**Written task:** Pick up the excerpt below on the Building Safety Bill debate after its final sentence, and carry it on in the same style.

**Excerpt provided:**
☆ ☆ ☆ ☆

A central cause of the Grenfell Tower fire in 2017 increasingly seems to be not an absence of rules, however inadequate, but that the rules in place were not followed. Some rules appear to have been avoided creatively so as to spare effort and expense on the part of those avoiding them. Every party involved in the refurbishment passed responsibility to another, or assumed it could, to ensure compliance, however loose, with the rules that were in place.
It is not clear at all that imposing a fresh set of new rules, as the Building Safety Bill does, will do anything to bring about the fundamental changes required in the building industry, or to prevent a future Grenfell.
Chief among those changes is a desire to produce buildings that are actually habitable safely without ruinous expense to their occupants caused by the need to do works that should have been done during construction.
Grim debate for the government
In the course of the nearly four hours and more than 50 speakers at Second Reading, perhaps only a single Conservative speaker welcomed the Bill unconditionally.
It was quite striking that, unlike the debates over the Fire Safety Bill earlier this year, the government seemed to have few open supporters of its position on the backbenches. It may have been the luck of the draw caused by MPs needing to ballot for a spot to speak in the debate.
One government backbencher, himself a former firefighter, Sir Mike Penning referred explicitly to the fact that he had been persuaded by government promises not to back amendments to the Fire Safety Bill, only to find those promises broken. Sir Mike said this had hardened his resolve to back amendments to the Bill this time around.
Other ambitious Conservative backbench speakers referred diplomatically to other aspects of building safety that needed to be addressed, such as electrical safety, timber frame construction and ensuring adequate escape stairways, to avoid direct criticism of the government.
The three co-chairs of the All-Party Parliament Group on Commonhold and Leasehold Reform, Sir Peter Bottomley, Justin Madders and Daisy Cooper all spoke during the debate.
Sir Peter called for the government to go further to protect leaseholders, including by changing limitation rules for building defect claims so they were based on knowledge rather than the date of completion.
Other prominent supporters of leaseholders from across the parties also spoke during the debate. Chief among them were Stephen McPartland, Royston Smith, Bob Blackman, Robert Neill, Hilary Benn, Florence Eshalomi, Paul Blomfield, Barry Gardiner, Matthew Pennycook and a host of others.
No government whip watching the cold reception from government backbenchers during the debate could have felt sure that the Bill was going to have an easy ride through Parliament. Conservative backbenchers in the House of Lords appear equally as disdainful of the government’s approach to the issue of cladding and fire safety.
Even The Spectator, long regarded as the house journal of the Conservative party,these days talks of leasehold reform and the leasehold vote having the potential to split the party.

☆ ☆ ☆ ☆

(Entries on finding words and elements)
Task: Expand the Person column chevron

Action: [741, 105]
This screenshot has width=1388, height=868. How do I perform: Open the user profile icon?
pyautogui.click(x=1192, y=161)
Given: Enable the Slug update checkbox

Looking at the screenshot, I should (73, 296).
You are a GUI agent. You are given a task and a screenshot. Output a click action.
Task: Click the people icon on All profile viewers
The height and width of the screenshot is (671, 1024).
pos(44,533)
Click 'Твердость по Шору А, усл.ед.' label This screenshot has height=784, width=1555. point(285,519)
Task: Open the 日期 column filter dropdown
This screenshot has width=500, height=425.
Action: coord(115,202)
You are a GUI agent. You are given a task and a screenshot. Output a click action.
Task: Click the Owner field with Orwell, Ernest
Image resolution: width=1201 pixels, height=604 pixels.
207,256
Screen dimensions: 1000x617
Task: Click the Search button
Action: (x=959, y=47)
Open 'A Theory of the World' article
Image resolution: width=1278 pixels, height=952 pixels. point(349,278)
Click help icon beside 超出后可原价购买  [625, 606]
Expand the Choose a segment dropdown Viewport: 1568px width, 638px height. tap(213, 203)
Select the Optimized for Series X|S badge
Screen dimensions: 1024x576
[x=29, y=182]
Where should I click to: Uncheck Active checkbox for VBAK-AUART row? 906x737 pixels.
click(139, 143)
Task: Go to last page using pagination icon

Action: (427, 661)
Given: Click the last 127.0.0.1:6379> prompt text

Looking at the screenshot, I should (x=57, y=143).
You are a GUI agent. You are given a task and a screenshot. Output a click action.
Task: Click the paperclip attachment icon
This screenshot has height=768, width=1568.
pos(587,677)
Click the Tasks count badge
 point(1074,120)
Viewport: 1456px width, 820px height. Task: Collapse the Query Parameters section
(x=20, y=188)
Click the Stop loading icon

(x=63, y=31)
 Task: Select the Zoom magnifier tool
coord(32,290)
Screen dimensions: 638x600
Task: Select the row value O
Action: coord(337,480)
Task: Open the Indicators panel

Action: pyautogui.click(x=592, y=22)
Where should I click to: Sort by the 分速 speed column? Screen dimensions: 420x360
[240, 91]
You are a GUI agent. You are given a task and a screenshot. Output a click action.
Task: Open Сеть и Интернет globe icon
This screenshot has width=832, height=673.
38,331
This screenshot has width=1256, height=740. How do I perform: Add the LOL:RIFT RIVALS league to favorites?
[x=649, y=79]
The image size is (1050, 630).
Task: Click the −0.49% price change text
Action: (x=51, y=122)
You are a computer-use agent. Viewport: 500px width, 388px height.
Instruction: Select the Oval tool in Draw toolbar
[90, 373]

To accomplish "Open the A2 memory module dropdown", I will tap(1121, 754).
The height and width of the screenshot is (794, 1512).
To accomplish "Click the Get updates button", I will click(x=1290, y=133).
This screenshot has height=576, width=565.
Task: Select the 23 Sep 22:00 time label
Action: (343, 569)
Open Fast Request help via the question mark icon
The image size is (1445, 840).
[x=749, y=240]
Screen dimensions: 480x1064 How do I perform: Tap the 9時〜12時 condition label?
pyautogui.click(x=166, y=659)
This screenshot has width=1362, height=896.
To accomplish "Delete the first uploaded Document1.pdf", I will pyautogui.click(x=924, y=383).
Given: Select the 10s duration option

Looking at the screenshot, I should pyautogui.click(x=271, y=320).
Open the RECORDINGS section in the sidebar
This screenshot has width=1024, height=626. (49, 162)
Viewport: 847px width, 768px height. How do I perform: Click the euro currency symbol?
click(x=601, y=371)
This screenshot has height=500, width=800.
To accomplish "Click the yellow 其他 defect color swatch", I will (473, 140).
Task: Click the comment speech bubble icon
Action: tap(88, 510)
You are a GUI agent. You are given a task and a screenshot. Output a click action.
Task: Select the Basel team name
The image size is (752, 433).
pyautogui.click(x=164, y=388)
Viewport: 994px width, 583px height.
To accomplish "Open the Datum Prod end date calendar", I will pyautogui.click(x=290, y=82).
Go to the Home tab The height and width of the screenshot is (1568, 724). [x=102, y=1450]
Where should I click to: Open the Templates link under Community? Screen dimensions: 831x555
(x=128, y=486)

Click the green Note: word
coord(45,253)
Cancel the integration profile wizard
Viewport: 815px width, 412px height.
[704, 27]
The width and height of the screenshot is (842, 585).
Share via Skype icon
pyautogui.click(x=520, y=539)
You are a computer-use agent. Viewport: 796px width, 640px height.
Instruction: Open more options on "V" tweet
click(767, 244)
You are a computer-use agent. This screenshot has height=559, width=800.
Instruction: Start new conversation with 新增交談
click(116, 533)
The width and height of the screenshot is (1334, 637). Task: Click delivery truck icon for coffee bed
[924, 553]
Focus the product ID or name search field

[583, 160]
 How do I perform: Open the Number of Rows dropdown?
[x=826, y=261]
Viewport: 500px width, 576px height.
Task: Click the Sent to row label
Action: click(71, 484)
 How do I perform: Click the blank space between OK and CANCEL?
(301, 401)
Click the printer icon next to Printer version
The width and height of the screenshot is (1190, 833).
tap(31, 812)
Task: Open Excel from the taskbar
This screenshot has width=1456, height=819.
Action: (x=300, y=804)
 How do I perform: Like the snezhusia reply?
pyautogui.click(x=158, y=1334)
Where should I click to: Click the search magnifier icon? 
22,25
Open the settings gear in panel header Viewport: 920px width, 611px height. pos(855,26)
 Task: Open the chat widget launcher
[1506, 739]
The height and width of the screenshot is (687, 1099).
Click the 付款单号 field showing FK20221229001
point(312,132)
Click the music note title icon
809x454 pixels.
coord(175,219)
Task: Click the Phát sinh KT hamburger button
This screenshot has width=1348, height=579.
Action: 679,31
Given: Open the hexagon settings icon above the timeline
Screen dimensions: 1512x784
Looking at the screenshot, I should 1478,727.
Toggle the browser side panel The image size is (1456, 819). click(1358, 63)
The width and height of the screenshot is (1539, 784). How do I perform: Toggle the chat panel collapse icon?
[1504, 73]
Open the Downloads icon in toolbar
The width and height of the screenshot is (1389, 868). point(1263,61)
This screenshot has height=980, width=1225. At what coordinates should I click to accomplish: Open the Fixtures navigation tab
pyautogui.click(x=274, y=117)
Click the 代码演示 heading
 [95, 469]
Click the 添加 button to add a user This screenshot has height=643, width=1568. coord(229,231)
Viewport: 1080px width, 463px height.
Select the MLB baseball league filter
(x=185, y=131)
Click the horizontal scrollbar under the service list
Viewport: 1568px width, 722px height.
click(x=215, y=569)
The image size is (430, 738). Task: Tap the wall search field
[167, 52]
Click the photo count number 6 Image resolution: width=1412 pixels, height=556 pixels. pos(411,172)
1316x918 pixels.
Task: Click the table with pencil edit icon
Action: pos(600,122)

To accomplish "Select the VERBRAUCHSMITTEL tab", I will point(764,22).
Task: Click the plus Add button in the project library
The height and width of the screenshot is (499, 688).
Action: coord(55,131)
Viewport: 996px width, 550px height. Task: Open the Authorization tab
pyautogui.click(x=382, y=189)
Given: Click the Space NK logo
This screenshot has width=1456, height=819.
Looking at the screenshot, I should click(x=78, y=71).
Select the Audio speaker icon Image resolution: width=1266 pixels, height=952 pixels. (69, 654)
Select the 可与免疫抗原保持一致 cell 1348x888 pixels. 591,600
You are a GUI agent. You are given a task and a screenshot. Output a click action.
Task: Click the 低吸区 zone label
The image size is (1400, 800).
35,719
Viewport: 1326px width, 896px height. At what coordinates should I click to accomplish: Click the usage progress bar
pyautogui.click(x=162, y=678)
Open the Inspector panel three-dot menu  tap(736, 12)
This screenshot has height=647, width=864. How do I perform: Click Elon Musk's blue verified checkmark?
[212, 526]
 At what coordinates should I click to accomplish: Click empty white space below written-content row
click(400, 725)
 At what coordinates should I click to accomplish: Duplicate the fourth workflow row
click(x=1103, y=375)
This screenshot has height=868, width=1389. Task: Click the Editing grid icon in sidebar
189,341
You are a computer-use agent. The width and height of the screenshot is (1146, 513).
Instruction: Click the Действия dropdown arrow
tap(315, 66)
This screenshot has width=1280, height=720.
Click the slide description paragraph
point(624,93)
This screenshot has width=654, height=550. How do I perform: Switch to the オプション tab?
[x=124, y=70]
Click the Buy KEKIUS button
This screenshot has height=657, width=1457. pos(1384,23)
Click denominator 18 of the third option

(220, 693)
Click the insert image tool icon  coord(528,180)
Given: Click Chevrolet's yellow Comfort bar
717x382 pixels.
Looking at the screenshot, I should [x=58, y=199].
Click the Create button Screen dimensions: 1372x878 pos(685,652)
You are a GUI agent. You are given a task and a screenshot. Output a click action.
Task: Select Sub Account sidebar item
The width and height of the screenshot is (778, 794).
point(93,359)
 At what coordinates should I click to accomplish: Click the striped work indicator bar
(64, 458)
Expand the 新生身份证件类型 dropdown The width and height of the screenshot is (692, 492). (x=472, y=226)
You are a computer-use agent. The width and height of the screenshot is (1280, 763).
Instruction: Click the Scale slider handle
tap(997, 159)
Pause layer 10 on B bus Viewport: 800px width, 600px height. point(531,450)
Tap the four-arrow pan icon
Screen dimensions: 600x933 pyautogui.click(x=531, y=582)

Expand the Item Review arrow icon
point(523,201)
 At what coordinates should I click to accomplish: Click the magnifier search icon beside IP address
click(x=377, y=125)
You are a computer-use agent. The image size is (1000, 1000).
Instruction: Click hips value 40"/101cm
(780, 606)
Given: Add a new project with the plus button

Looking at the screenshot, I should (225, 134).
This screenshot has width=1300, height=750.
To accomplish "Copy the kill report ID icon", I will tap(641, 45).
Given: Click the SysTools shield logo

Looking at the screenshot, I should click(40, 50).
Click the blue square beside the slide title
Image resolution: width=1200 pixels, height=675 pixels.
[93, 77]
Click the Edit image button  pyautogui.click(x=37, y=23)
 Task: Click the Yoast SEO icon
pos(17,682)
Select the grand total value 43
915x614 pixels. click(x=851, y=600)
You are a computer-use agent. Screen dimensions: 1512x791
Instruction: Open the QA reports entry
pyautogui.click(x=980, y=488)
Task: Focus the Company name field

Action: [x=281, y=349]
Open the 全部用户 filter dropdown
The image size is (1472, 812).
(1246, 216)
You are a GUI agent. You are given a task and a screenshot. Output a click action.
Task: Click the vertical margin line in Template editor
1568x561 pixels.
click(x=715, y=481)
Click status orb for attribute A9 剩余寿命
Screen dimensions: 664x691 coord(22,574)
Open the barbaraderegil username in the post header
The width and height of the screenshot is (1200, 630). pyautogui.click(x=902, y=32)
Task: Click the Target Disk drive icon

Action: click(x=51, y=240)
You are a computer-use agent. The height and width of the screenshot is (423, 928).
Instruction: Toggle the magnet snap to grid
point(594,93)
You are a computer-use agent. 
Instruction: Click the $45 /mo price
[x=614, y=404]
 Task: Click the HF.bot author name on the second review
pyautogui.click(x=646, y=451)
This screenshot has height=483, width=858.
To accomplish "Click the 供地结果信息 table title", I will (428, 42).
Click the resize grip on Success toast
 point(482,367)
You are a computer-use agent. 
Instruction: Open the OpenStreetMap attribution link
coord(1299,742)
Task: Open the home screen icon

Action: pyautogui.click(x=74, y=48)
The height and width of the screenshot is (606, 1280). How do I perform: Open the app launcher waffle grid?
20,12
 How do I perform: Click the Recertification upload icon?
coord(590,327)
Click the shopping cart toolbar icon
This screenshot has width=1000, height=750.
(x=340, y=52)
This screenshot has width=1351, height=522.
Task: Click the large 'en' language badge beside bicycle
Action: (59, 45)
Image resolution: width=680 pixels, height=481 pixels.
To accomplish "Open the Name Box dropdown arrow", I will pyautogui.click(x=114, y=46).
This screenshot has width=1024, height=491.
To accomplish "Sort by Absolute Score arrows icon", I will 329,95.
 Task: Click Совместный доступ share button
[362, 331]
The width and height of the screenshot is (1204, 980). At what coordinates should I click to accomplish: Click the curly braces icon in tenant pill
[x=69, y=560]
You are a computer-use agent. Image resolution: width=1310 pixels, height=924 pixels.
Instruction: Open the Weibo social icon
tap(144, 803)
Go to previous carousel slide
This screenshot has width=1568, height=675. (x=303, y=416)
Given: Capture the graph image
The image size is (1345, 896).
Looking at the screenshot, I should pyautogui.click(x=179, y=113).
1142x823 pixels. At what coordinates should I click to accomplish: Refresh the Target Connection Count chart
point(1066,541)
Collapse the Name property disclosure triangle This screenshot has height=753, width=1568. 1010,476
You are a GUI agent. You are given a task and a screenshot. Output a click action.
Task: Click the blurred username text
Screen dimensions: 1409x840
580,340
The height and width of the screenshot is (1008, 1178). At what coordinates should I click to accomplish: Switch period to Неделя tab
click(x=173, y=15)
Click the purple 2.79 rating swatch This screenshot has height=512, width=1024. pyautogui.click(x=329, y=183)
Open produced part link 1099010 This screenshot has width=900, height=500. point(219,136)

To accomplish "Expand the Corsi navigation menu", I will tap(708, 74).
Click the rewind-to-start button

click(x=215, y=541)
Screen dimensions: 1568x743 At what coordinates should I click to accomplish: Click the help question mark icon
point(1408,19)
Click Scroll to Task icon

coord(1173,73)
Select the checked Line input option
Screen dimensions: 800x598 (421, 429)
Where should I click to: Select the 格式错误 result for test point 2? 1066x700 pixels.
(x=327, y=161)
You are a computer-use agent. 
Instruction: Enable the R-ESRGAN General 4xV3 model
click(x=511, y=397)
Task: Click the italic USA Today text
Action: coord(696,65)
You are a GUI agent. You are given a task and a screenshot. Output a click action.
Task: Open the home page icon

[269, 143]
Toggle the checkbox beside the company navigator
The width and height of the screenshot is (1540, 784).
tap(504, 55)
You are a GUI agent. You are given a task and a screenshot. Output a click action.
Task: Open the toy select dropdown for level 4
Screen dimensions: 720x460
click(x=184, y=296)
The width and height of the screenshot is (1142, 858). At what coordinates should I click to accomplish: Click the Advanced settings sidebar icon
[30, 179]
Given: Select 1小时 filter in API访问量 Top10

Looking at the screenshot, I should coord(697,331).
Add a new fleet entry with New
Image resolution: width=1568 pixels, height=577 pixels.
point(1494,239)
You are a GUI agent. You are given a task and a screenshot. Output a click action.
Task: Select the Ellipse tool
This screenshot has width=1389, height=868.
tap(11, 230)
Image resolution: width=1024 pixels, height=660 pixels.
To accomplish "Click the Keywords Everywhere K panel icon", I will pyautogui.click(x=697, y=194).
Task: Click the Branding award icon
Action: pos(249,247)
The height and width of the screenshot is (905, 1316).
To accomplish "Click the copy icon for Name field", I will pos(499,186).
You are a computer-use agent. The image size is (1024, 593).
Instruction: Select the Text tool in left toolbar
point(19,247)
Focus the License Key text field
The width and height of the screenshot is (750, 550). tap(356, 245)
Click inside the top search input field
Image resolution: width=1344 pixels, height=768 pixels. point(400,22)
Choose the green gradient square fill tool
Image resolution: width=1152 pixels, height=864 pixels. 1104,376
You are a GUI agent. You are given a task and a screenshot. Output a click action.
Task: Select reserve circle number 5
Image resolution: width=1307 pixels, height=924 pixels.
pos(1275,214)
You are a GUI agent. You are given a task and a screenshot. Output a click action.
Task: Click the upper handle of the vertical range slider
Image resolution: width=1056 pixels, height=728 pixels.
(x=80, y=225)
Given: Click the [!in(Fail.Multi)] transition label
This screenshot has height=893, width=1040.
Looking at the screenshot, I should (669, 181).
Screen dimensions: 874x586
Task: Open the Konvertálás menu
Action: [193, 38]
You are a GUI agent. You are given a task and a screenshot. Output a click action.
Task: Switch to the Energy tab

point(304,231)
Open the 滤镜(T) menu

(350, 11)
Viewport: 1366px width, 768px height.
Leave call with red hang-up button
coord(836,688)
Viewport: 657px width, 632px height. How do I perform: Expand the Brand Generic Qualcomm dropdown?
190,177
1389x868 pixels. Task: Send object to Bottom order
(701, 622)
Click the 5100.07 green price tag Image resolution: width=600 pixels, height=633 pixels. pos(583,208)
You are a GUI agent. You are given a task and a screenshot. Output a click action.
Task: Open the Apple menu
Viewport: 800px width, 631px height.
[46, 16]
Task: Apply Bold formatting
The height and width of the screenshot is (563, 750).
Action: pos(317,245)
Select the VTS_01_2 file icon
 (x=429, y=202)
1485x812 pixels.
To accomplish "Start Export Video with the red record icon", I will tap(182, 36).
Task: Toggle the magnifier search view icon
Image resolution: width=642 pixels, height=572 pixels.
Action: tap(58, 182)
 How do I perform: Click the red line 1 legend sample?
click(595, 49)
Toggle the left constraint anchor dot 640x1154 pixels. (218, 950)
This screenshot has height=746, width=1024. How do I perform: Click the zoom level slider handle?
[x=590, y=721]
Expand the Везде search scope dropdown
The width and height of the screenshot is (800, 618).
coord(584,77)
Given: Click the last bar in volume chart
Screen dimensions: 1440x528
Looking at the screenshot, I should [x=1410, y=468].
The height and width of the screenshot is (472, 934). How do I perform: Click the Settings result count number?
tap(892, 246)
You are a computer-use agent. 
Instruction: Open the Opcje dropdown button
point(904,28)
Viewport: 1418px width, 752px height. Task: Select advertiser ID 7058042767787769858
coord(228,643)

☆ ☆ ☆ ☆

**Right answer:**
It is curious that a party badging itself as one favouring home ownership and home owners, and professing to believe in a free market, can stand by idly when in the words of Stephen McPartland MP leaseholders are “screaming in pain” at what home ownership and a free market have done to them.
“No, no!” said the Queen. “Sentence first—verdict afterwards.”
The Second Reading debate itself began shambolically
Part way through his opening speech Robert Jenrick casually mentioned that a written statement had been laid to make radical reforms to the assessment of fire safety risks in buildings under 18 metres. This was said to be supported by new expert evidence on fire risks in those buildings.
MPs inside and outside the Commons chamber were dumbfounded and furious to find they had not been given a copy of the statement in advance. It was not on the table in the chamber. A copy was nowhere to be seen in the Vote Office. It was not on the Hansard website, so MPs participating virtually could not see it. The acrid smell of burning backbencher goodwill doubtless hung in the air for some days after.
The minister claimed that the statement had been delayed until he rose to speak because it was one containing market sensitive information. That was a curious excuse. More curious still, given that market sensitive information is normally announced while the markets are closed, the minister was speaking while markets were still open.
The principle of not releasing market sensitive information while the markets are open is a simple one. Traders busy trading may not see the news. Traders who do see the news will have an unfair advantage and may be able to profit from knowing something other traders do not. Releasing sensitive information when markets are closed removes that so-called arbitrage advantage.
Most curious of all is the fact that the department then issued a press release setting out the content of the written statement and the Independent Expert Statement featuring quotes from three lenders: Barclays, HSBC and Lloyds.
Each of the three lenders is listed on the London Stock Exchange. As listed companies they are each bound by the Disclosure and Transparency Rules. Those rules require listed companies to disclose to the market, via a Regulatory News Service, any information that is “likely to have a significant effect on the price of financial instruments”.
That is, in general terms, unless there is a legitimate interest to be protected by not disclosing the information, or another substantial reason for delaying publication.
None of the three mortgage lenders has made any such statement to the market, on or after 21 July. That is a strong indication that the lenders did not regard their quotes in the press release welcoming the announcement, in turn indicating they were aware of it before it was published, as likely to significantly affect the prices of their quoted securities.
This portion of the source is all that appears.